The medical documentation available is thoroughly reviewed and an expert review report is prepared for easy perusal and understanding. For insurers and their attorneys, these reports provide valuable information regarding usage of drugs and devices, and proof of injury.
Professional Medical Review Solutions and Their Advantages
The services of a professional medical review company are useful to attorneys assisting health insurers, especially when mass tort cases are involved. Such cases are filed in large volumes and attorneys may find it quite challenging to choose cases that are more likely to win over those that do not have enough supporting evidence.
Through a proper review of the medical documentation available, an expert medical review team can easily identify strong and weak cases and make it easier for the attorney to make a choice.

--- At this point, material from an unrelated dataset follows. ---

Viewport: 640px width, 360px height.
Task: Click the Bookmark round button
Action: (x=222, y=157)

What does the claim review process involve?
- When a medical claim is processed, the first thing that is typically checked is whether or not the service is covered under the patient’s plan.
- The initial review would also ensure that there are no duplicate billings, confusing entries, typos, or inaccurate data.

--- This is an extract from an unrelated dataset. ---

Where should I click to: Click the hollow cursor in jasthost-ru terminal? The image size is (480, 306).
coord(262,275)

- A professional company would perform Medicare policy compliance review (CFRs, LCDs, NCDs, IOM & SSA).
- The review would also help identify fraud, waste, abuse, and beneficiary harm as well as evaluate the consistency of contractor in interpretation of policy/potential policy issues.
Let us consider the advantages of having medical records- and medical claims review done by an experienced medical claims review company.
- A comprehensive review of the medical claims is made, medical claim audits are performed, and the review helps determine medical necessity, appropriateness of services, and the efficiency of the treatments provided to patients.
- Eligible, ineligible, and would-be eligible cases are categorized from a medical viewpoint.
- The review of claims is done based on the guidelines provided by the AMA (American Medical Association), NCCI (National Council on Compensation Insurance) and others.
- Large volume records can be sorted or categorized in less amount of time and money.
- Eligible cases are separated from ineligible cases and the efforts and resources spent on ineligible case are saved.
- Timely management helps meet all deadlines.
A detailed review of medical records and claims involves a point-to-point analysis of the relationship of the product/drug usage and injuries, which will also cover prior medical or surgical history, ambiguities if any, and other complications. A detailed chronology of medical events will also be included. The claims are checked for medical necessity as well, to ensure that the services provided
- Are proper and necessary for the diagnosis or treatment of the claimant’s medical condition.
- Meet the standards of good medical practice in the local area and are not chiefly for the convenience of the treating physician(s) or the claimant.
- Are provided for the diagnosis, direct care, and treatment of the claimant’s medical condition.
Health plans may use a medical peer review to determine whether or not to uphold a claim denial. In this case, the review is performed by a healthcare specialist belonging to the same field as the original medical claim. The review of medical claims and medical records is thus a very important process to make sure that insurance payments are made only to deserving claimants and prevent insurance fraud.
It also helps determine whether the claim has been submitted within the insurer’s time limit, whether pre-authorization/referral numbers are present as required by the particular payer, and other important details. Importantly, a dedicated medical claim review by a professional medical review company exposes non-covered services that have been billed, concurrent care, invalid codes, bundled codes, and medically unnecessary services.